China and Gold Production
Out With the Old and In With the New: Gold Production Shifts to China
By Interfax-China 28 May 2007 at 12:52 PM GMT-04:00
resourceinvestor.com
CHENGDU (Interfax-China) -- China will become the world's largest gold producer by 2010, an industry insider said at the Western China Mining Summit 2007, held in Chengdu on Friday.
Chinese production of gold increased by 162.8 tonnes to 247.2 tonnes between 1997 and 2006, a trend that has also been mirrored in other developing countries like Peru, Russia and Indonesia, Morino G. Pieterse, editor of Goldletter International, a gold investment report, said. Emerging gold producing countries have increased output from 17.7% of global production in 1997, to a current 29.8%.
Conversely, gold production from traditional gold producing countries such as the United States and South Africa has steadily declined in recent years from 362 tonnes and 527 tonnes in 1997, to 251.8 tonnes and 291.8 tonnes in 2006 respectively. Across the board, gold output from traditional gold producing countries has fallen from 54.3% of global production in 1997, to 36.1% in 2006.
"China's gold output surpassed Australia's last year, is due to surpass U.S. production this year, and will surpass South African production within two years," Pieterse said.
In recent times, consumer demand has fallen steadily in line with gold production. However, this has not been reflected in gold prices, which averaged at $276.50 per ounce at the end of 2001 but have since spiked to $677.0 per ounce on April 30 this year.
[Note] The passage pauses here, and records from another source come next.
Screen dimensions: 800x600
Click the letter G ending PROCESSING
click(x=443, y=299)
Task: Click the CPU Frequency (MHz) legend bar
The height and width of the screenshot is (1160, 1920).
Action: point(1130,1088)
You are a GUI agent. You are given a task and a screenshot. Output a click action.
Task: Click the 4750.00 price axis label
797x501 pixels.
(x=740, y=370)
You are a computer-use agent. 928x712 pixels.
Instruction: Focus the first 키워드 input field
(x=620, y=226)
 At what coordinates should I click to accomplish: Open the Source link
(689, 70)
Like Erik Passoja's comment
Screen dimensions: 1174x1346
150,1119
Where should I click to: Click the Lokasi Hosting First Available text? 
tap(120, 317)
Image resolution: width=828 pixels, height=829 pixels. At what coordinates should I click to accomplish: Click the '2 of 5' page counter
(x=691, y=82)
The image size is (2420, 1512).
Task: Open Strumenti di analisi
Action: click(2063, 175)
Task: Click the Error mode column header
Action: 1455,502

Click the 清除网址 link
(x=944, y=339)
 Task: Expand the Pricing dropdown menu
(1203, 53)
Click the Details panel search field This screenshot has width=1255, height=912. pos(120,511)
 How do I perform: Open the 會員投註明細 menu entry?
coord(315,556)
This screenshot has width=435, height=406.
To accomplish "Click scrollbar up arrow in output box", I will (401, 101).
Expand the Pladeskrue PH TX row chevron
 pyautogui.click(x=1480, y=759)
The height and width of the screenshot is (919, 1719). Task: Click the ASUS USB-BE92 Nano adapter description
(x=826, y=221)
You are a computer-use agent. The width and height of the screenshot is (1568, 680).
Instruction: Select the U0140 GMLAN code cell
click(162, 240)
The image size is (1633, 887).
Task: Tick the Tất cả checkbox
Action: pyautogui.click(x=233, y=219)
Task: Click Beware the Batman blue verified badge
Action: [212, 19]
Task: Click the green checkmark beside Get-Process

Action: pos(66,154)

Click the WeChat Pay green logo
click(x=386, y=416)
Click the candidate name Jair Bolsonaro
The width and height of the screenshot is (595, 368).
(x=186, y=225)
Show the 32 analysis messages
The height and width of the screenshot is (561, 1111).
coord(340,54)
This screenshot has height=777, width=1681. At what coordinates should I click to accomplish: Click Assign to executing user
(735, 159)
Pieterse explained that skyrocketing global gold prices over the last 10 years has been led mainly by excessive market speculation, particularly by de-hedging in the last five years. Because the price surge is not a result of any significant supply and demand problems, gold prices will not rise above $700 per ounce in the future, Pieterse predicted.
Meanwhile, gold as a percentage of global currency has fallen from 84% in 1950, to 10% at present, Pieterse said. "While the United States still holds 76% of its currency reserves as gold, China holds only 1.4%, and has no real intention of significantly increasing that figure in the future."
He commented that the widespread belief that emerging Asian economies, mainly China, will mass-purchase gold to make up central bank reserves is fundamentally mistaken and based on outdated western opinions.
"Everything I've learnt in the last 25 years about the gold market is now useless and outdated," Pieterse stated.
"Asian central banks are not mass-purchasing gold, and are far more interested in the base metals market to feed growing development," he added.
Nevertheless, investment in gold mining in China has rapidly increased over the last few years, rising from $5.1 billion in 2005 to $7.1 billion in 2006.
Growing investment also indicates that the recent rise in production costs has not curtailed investment. Although the cost of production has risen to around $400 per ounce, leaping gold prices have actually increased profit margins from 12.5% in 2003 to a current 43%, which is further encouraging investment.
While production costs in traditional gold mining countries are rapidly increasing, Chinese production costs still remain relatively low.
Steve Ryan, general manager of Oxiana, a precious metals company listed on the Australian Stock Exchange, commented that although local governments are sometimes unwilling to grant foreign companies access to very profitable mines, they are also unwilling to invest significant sums in prospecting and development. "There is plenty of room for exploration expansion by foreign companies in western China," Ryan said.
At present, China only attracts approximately 3% of global exploration investment, and given the relative lack of investment in western China, this figure can be expected to greatly increase in the next 20 years, Ryan said. One of the main reasons behind low foreign investment is a lack of confidence in China's legal structure, with western companies uncertain that their investment will be secure, particularly as mine investment can run into hundreds of millions of dollars.
James Moore, president and CEO of InterCitic Minerals, noted that the main problem was in the wording of Chinese mining law. "At the moment, the law states that a foreign company has 'priority rights' to a mine, if that was changed to 'full rights', foreign investment would flood into China almost immediately. However, it is more likely that there will be no change in the law, and it will take several foreign company success stories to increase foreign investor confidence in Chinese mine exploration," he said.
Furthermore, Pietrese added he considers the political risks in China to be minimal, and stressed that it is more a matter of finding suitable business partners and adjusting to the Chinese ways of carrying out business.
"China is now dictating global markets, not the West. At the same time though, it's in China's interest that the U.S. dollar does not fall by too much," Piterse said.
Pieterse also noted that recent media reports of U.S. dollar devaluation are "wildly over-exaggerated". The 20-year low reported in 2004 was only a temporary one-tenth of a cent drop, which quickly bounced back on market corrections. Conversely, the 14% temporary rise in 2005 received relatively little media attention.
Moreover, when the renminbi was de-pegged against the dollar in 2005, the dollar only fell by approximately 5%, Pieterse said.
But with monetary reserves of just over $1 trillion, a heavily devaluated dollar will still have a negative effect on China for the near future.